ON  MR OBAMA: “We are not awarding the prize for what may happen in the future, but for what he has done in the previous year,” Mr. Jagland said. “We would hope this will enhance what he is trying to do.”

ON MS LOHAN: “A designer alone is not enough to get us back where we were, unless I had Tom Ford or Phoebe Philo,” he said. “But there are not many of those, and they are taken.”

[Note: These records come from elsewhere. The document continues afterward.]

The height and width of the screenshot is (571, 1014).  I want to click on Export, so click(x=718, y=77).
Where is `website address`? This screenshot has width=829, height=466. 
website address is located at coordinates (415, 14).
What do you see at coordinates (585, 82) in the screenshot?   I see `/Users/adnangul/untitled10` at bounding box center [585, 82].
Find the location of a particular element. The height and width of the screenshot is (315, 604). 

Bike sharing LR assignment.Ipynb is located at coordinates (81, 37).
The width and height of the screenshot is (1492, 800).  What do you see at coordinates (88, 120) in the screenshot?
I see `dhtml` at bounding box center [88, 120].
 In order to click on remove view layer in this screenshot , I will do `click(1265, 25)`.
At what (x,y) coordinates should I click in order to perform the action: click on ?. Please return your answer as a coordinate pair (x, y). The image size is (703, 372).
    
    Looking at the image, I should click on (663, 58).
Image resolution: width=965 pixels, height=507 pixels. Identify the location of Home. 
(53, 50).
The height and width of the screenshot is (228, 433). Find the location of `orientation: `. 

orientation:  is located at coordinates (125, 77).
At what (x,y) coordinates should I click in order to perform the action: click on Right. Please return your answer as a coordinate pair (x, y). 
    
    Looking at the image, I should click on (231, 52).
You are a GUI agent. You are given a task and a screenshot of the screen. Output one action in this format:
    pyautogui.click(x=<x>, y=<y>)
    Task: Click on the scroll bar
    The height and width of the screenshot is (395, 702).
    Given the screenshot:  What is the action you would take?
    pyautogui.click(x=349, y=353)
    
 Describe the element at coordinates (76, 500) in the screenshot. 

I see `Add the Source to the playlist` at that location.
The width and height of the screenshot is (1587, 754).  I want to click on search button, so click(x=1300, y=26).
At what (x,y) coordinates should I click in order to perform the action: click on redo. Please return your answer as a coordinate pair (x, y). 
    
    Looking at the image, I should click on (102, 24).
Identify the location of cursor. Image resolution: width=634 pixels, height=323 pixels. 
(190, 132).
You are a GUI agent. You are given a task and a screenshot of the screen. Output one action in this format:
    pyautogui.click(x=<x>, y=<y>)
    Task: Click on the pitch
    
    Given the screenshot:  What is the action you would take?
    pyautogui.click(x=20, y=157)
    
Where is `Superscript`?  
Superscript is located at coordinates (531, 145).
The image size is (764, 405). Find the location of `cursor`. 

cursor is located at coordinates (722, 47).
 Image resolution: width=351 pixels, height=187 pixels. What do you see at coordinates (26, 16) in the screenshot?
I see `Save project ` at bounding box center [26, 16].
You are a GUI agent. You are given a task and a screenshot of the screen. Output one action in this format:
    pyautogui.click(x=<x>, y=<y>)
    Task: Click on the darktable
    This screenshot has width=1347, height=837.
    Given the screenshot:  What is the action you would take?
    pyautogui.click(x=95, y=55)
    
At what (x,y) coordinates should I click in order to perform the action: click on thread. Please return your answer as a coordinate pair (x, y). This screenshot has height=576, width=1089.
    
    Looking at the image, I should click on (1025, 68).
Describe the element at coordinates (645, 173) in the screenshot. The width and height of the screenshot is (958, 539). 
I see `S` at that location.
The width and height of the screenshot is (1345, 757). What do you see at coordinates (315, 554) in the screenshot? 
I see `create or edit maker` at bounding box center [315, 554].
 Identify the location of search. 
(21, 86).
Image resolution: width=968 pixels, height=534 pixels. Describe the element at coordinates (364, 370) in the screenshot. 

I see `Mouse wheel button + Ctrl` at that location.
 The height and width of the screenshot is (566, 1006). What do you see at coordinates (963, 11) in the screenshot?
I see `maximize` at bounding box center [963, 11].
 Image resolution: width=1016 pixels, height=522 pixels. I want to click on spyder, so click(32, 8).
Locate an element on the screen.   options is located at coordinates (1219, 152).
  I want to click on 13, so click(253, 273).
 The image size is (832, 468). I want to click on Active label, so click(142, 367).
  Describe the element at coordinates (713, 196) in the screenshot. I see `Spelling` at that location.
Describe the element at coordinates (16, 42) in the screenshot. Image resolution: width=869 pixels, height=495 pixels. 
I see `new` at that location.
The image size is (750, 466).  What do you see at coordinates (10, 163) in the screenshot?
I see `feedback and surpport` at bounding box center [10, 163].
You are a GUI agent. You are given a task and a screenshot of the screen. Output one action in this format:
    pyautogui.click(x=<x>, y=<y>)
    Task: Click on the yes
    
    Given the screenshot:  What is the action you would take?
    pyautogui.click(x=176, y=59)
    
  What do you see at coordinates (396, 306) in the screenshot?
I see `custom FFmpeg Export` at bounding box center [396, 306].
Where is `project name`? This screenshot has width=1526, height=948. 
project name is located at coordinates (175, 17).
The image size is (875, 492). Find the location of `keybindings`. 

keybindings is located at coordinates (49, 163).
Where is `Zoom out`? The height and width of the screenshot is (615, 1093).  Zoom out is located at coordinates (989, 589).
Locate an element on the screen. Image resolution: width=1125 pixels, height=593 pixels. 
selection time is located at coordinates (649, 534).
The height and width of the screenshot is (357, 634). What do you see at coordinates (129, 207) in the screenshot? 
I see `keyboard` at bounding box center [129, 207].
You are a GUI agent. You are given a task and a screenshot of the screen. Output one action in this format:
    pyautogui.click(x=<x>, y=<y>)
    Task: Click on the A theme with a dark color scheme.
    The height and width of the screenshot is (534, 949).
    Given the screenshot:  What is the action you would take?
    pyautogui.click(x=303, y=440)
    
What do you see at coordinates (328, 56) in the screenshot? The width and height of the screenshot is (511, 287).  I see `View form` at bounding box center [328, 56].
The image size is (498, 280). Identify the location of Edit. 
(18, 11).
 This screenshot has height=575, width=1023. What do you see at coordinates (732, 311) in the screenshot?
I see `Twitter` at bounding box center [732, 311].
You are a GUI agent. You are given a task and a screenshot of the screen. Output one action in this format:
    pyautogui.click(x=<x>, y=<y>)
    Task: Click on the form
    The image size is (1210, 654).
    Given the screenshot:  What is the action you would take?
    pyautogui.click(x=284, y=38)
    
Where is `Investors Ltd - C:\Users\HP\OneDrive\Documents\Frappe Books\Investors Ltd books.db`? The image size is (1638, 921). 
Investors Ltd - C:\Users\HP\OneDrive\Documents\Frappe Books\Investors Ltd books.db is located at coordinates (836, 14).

“We could spend two or three years with a designer and get a great collection again,” he said. “But that doesn’t mean people will buy it. Everybody’s got a nice collection.” But a celebrity, that’s another story, and one who draws the spotlight just for selling a line of leggings couldn’t do worse. “I looked at several, and they all had the same ingredients,” Mr. Moufarrige said. “If you are a celebrity, you may be controversial and prone to a lot of problems, but you attract a lot of attention.”

So, are you still laughing? I wonder if Kanye West will accompany Ms Lohan to Oslo in December.